As a Lawrence alumna, I have always taken pride in the liberal-minded nature of my alma mater. In recent weeks, however, my pride has begun to diminish. Upon discovering that the administration would be forbidding all indoor smoking on campus, I was disappointed, but not surprised. This was simply the next step in the battle against smokers’ rights, both on campus and in the country at large.

Later, when I read that the administration would be cracking down on the revelry associated with Senior Dinner, I was appalled. This policy will completely change the tone of the event, which has been one of the most memorable nights in the college careers of many Lawrentians.

Senior Dinner should be a light-hearted event during which students and faculty can eat, drink, and socialize together. By closing the VR on this evening, the social element will be cut short significantly.

Seniors will only have the opportunity to interact with the faculty member with whom they are seated. This punishes both the students and faculty.

Senior Streak is one of the traditions that make Lawrence truly unique, particularly because of the tolerance with which the entire faculty and staff has viewed the event. More authoritarian schools would have outlawed such a celebration long ago.

The claim that banning the streak would prevent dieting problems is absurd: People who are self-conscious about their bodies will naturally opt out of streaking. If anything, seeing (or being a part of) a crowd of naked people would make an individual feel less insecure about his or her body because people of all body types participate.

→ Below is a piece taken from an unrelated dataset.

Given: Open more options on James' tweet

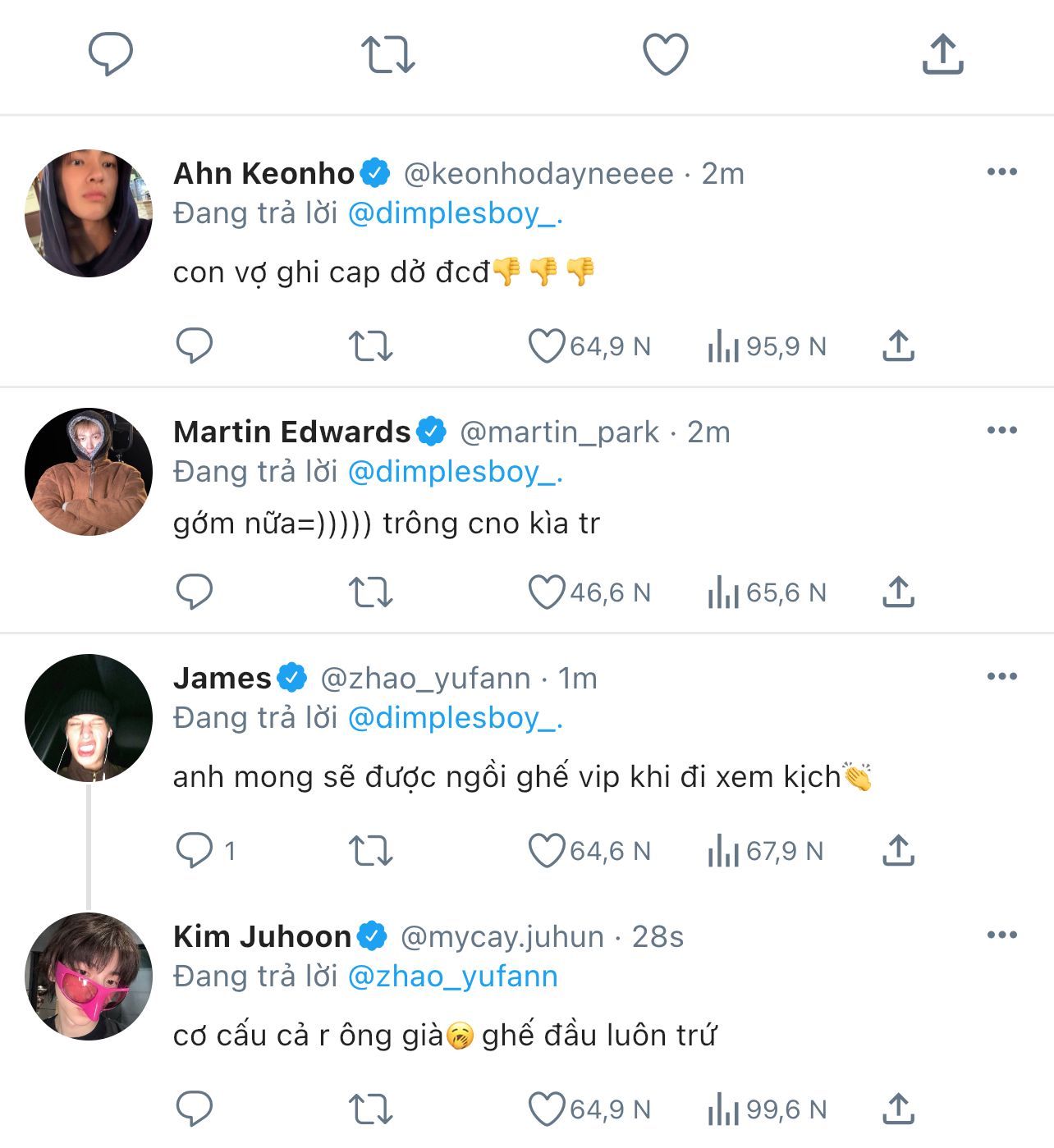Looking at the screenshot, I should coord(1001,677).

Although I understand that the university has the well-being of the students in mind, the elimination of free alcohol and the streak will not prevent harm. Rather, the bans will force drinking and streaking underground. Did we learn nothing from Prohibition?

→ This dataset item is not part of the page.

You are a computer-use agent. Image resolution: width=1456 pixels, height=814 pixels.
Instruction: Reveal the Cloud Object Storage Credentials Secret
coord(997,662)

Among Lawrence’s ideals are broadmindedness and nonconformity, in the liberal arts tradition. I had believed that the school’s policies largely adhered to these ideals. In deciding to condemn the spontaneity and enthusiasm of Senior Dinner, however, Lawrence is putting appearances above principles.

For the sake of all current and future Lawrentians, as well as the faculty, I hope that the administration seriously rethinks its decision. It would be a shame if the Lawrence campus continues its trend toward authoritarianism and away from Difference.